> [Excerpted passage]:
'''
Over the course of the 13th century the castle fell into disrepair, however between 1296 and 1307 the stone tower later known as Queen Mary's Tower was built. In the 1370s and 1380s, the castle's outer gatehouse was rebuilt and and in 1483 the Tile Tower was constructed.

Between 1541 and 1543 the castle's defences were modernised with the building of bulwarks outside the east curtain, the construction of a half-moon battery in the outer ward and the strengthening of the inner ward's wall walk. Mary queen of Scots was imprisoned here for several weeks in 1567, held in what was then called the Warden's Tower.

By 1617 it had again fallen into disrepair, however following a siege of the castle in 1644-5 repairs were carried out.

Following the Jacobite rebellion of 1745, the castle was used as a military store and from the 1820s onwards alterations were carried out the convert the castle to a barracks. The upper levels of the half moon battery were demolished in 1835 and the following year a new barracks block was erected. In 1859 the castle was reported to have housed an army hospital and it also became a military training depot and recruiting centre after 1872-3.

Army recruits were trained at the castle during the First World War and in 1932 a new regimental institute opened. The regimental depot closed in 1959 however it remained as a base for both the territorial army and army cadet forces, and as the regimental headquarters of the Duke of Lancaster's Regiment.

The castle is opened to the public by English Heritage.
'''
> [Listed records]:
'''
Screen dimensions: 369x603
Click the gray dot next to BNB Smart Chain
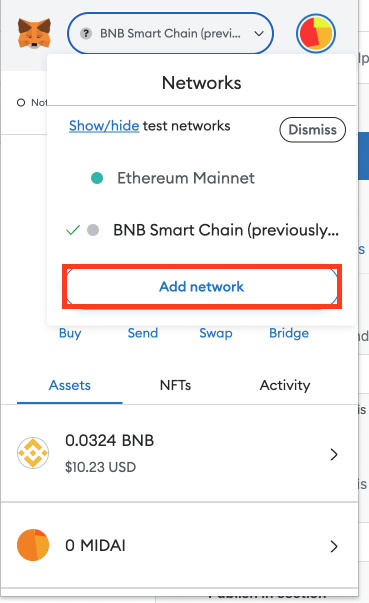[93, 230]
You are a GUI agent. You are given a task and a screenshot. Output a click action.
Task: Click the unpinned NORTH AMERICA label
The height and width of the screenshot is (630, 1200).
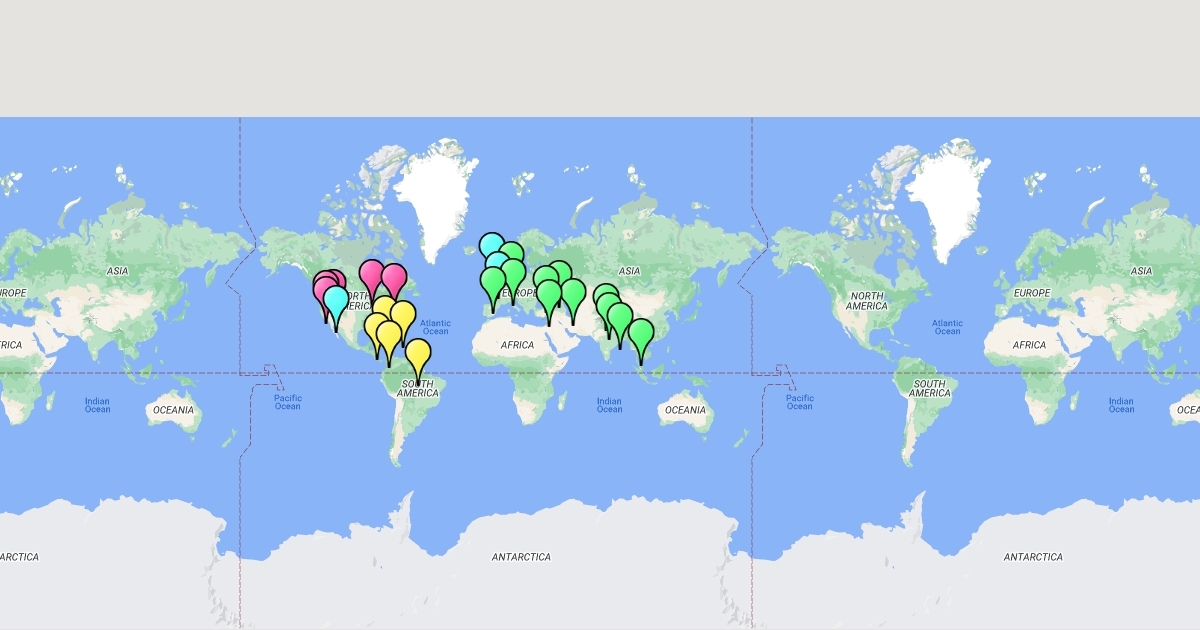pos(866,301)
'''
> [Using the information]:
A. Reproduce the castle history passage from "Following the Jacobite" to "centre after 1872-3.".
B. List every tower that the castle history passage mentions by name.

> [Responses by item number]:
A.
Following the Jacobite rebellion of 1745, the castle was used as a military store and from the 1820s onwards alterations were carried out the convert the castle to a barracks. The upper levels of the half moon battery were demolished in 1835 and the following year a new barracks block was erected. In 1859 the castle was reported to have housed an army hospital and it also became a military training depot and recruiting centre after 1872-3.

B.
Queen Mary's Tower
Tile Tower
Warden's Tower